Bien plus trouble est la personnalité d'Ahmed Rouissi. Proche des réseaux benalistes, ensuite tombé en disgrâce puis emprisonné, il mettra dès 2011 ses compétences et ses réseaux au service d’Ansar Al-Charia, sans que l’on sache exactement pour qui il travaille.  C'est le profil type d’un intermédiaire aux multiples partenaires. A-t-il été endoctriné par Abou Yadh ou ses disciples lors de son séjour en prison, ou bien a-t-il mis à leur service des réseaux potentiellement lucratifs ? Agit-il par conviction, ou pour des motivations sonnantes et trébuchantes à destination d’employeur·euses multiples ? Difficile à démêler aujourd’hui encore … Il devient en tout cas le principal organisateur des filières de passage des apprenti·es jihadistes tunisien·nes vers la Libye et gère leur formation sur place, notamment dans le camp de Sabratha. 

Ces deux branches, d’un côté celle de l’entourage d'El Khatib Al-Idrissi et de l’autre celle d'El Hakim/Rouissi, s'entendent en 2012 lors d’une réunion dans une petite maison à quelques kilomètres de Ben Guerdane, vers la frontière libyenne, qui servira aussi de cache d’armes jusqu’en 2016. 

Lors de la réunion, ils décrètent que la Tunisie deviendra désormais, pour eux, terre de jihad. C’est là que les conjurés constituent le socle d’actions qui va violemment déstabiliser la fragile démocratie entre 2013 et 2016. 

Le choix de Ben Guerdane n’est pas anodin, située à quelques kilomètres seulement de la frontière libyenne. À l'écart de la route principale, de petites pistes de sable et de cailloux permettent tous les trafics. La ville est attaquée par plus de 150 combattants jihadistes venus de Libye en mars 2016, et ses habitant·es, à la grande surprise des jihadistes, font unanimement corps contre les assaillants, aidant eux-mêmes et elles-mêmes les forces de sécurité tunisiennes.

"Si Ben Ali était encore là, les citoyens se seraient mis du côté des jihadistes", plaisante Mustafa Abdelkebir, natif de la ville et qui dirige, entre la ville frontière où il vit et Médenine où se trouvent ses bureaux, l’Observatoire Tunisien des Droits de l’Homme (OTDH). Il est témoin de cette activité au tournant de 2011- 2012.

"Il y avait, à quelques kilomètres de la ville, une maison isolée. Ils s'y sont réunis pour décider si la Tunisie est une terre de jihad ou de dawa. C'est là où l'opération a commencé."

Mustafa Abdelkebir, militant de Ben Guerdane, président de l’Observatoire Tunisien des Droits de l’Homme (OTDH), basé à Médenine.

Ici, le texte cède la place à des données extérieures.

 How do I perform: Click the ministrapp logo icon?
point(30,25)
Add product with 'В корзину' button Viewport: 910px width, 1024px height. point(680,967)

du laxisme à la répression

Mais après la réunion de 2012, il faut attendre quelques (longs) mois pour que les autorités politiques réagissent puis décident de mettre fin à ces activités souterraines, à la suite d’événements bien plus visibles. Le 12 septembre 2012, l’attaque sur l’ambassade américaine* marque un tournant dans les rapports entre l’exécutif et les franges radicales de l’islamisme tunisien. 

Accusé de bienveillance vis-à-vis des événements, impliquant notamment le ministre des affaires religieuses (Ennahdha) de l’époque, Nourredine El Khadmi, Rached Ghannouchi est mis sous pression par l'administration américaine et doit donner des gages.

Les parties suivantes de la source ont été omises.